**EXERCISE INSTRUCTIONS**:
Look for the line with "Given: Click the" in the data below, then reproduce word for word that line and every line after it. Leave out all pictures and add nothing.
RECORDS SHOWN section start
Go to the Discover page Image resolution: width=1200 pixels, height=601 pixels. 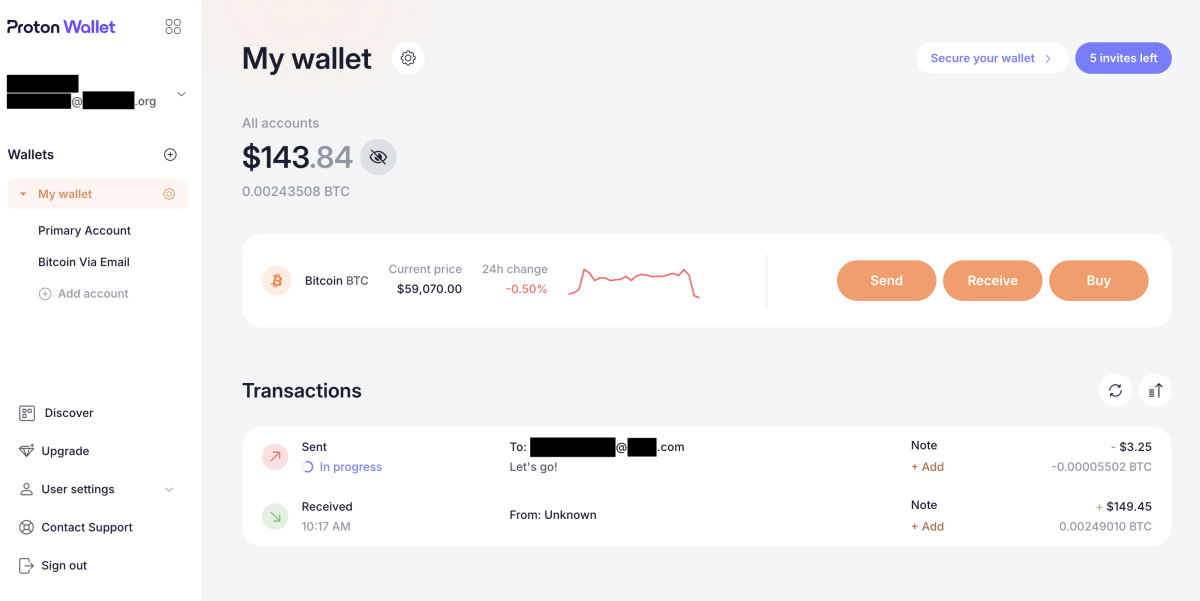68,413
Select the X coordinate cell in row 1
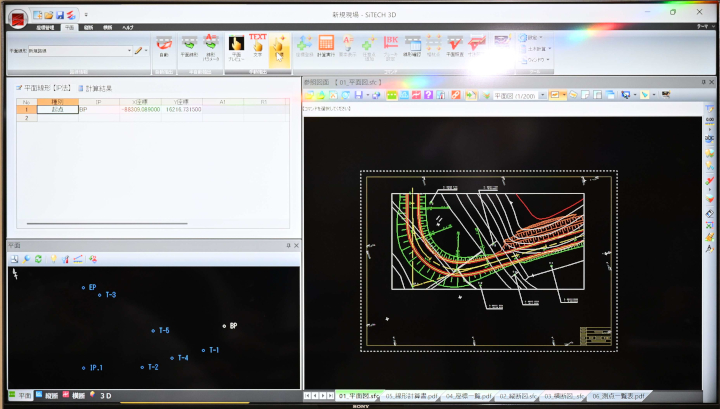 tap(140, 109)
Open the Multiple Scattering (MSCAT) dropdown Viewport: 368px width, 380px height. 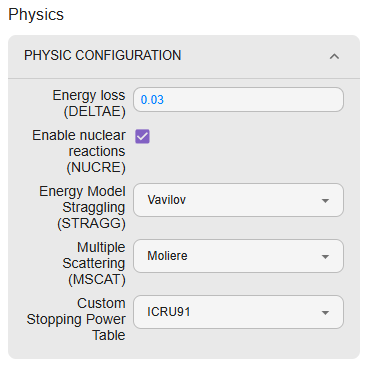point(238,256)
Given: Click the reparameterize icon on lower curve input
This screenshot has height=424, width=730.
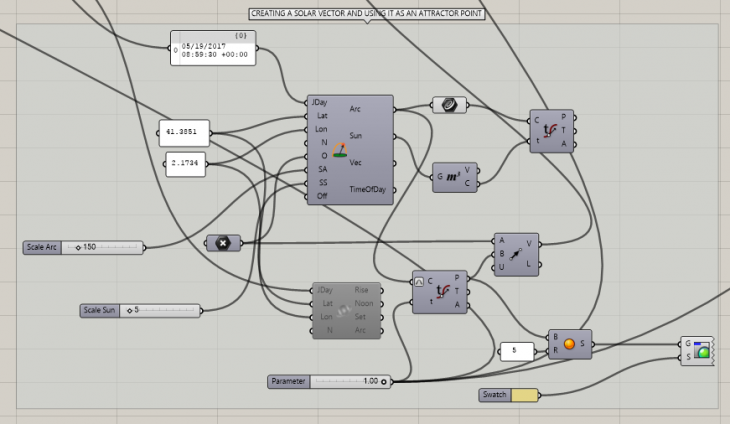Looking at the screenshot, I should [419, 280].
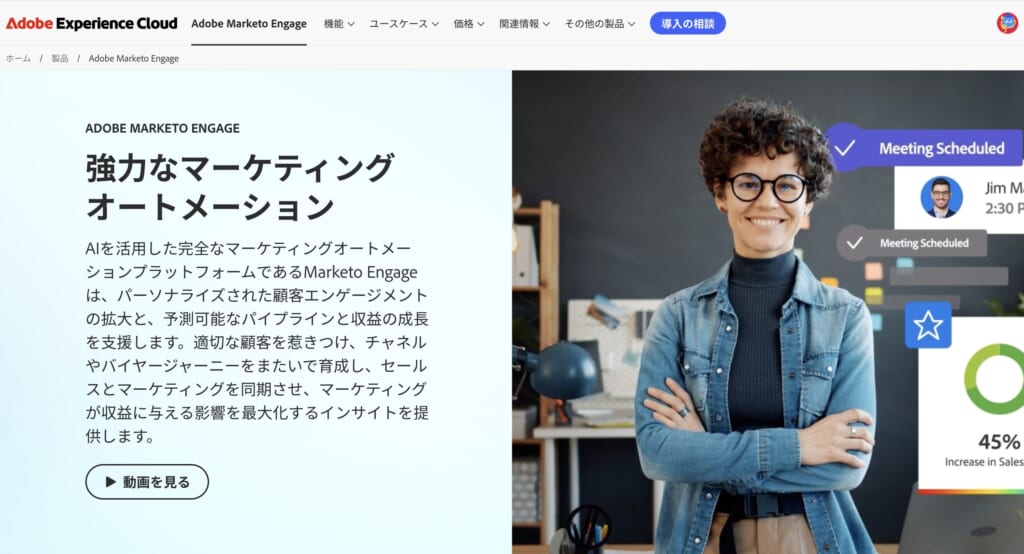Open the user profile avatar
Image resolution: width=1024 pixels, height=554 pixels.
[1007, 24]
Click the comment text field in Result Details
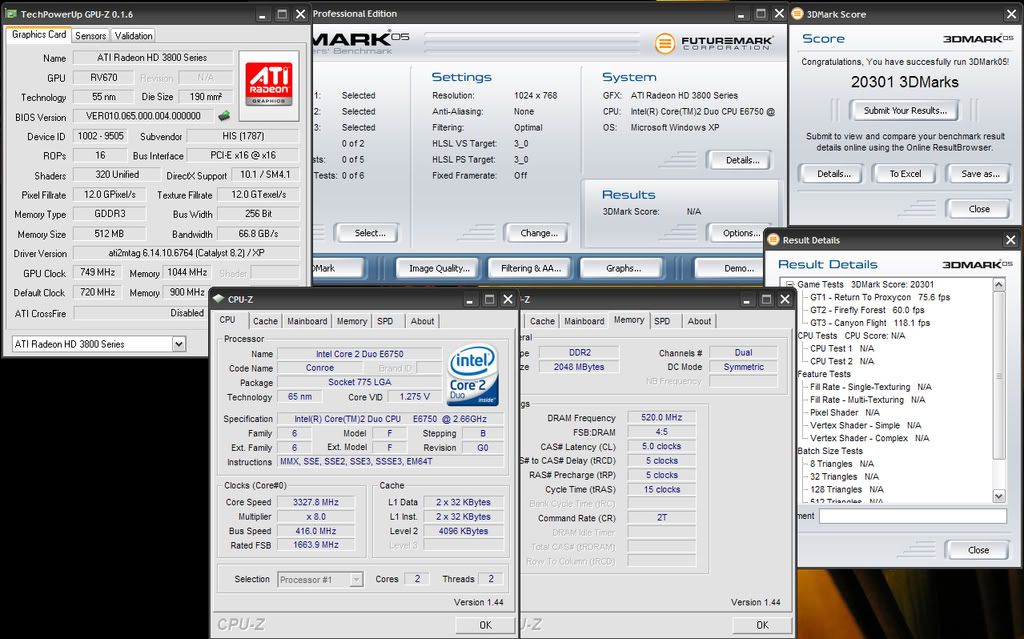The width and height of the screenshot is (1024, 639). (912, 516)
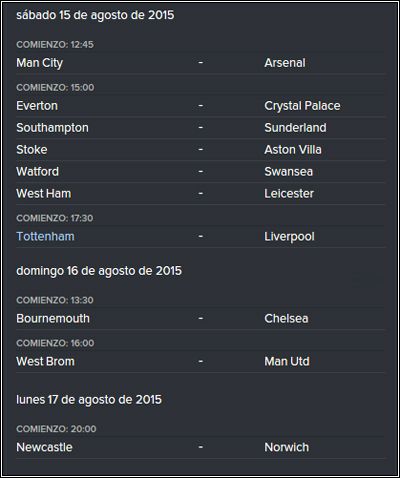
RECORDS SHOWN section end
**WRITTEN RESPONSE**:
Given: Click the reparameterize icon on lower curve input
This screenshot has height=424, width=730.
Looking at the screenshot, I should [419, 280].
Open the user profile avatar
Image resolution: width=1024 pixels, height=554 pixels.
[1007, 24]
Click the comment text field in Result Details
The width and height of the screenshot is (1024, 639). (912, 516)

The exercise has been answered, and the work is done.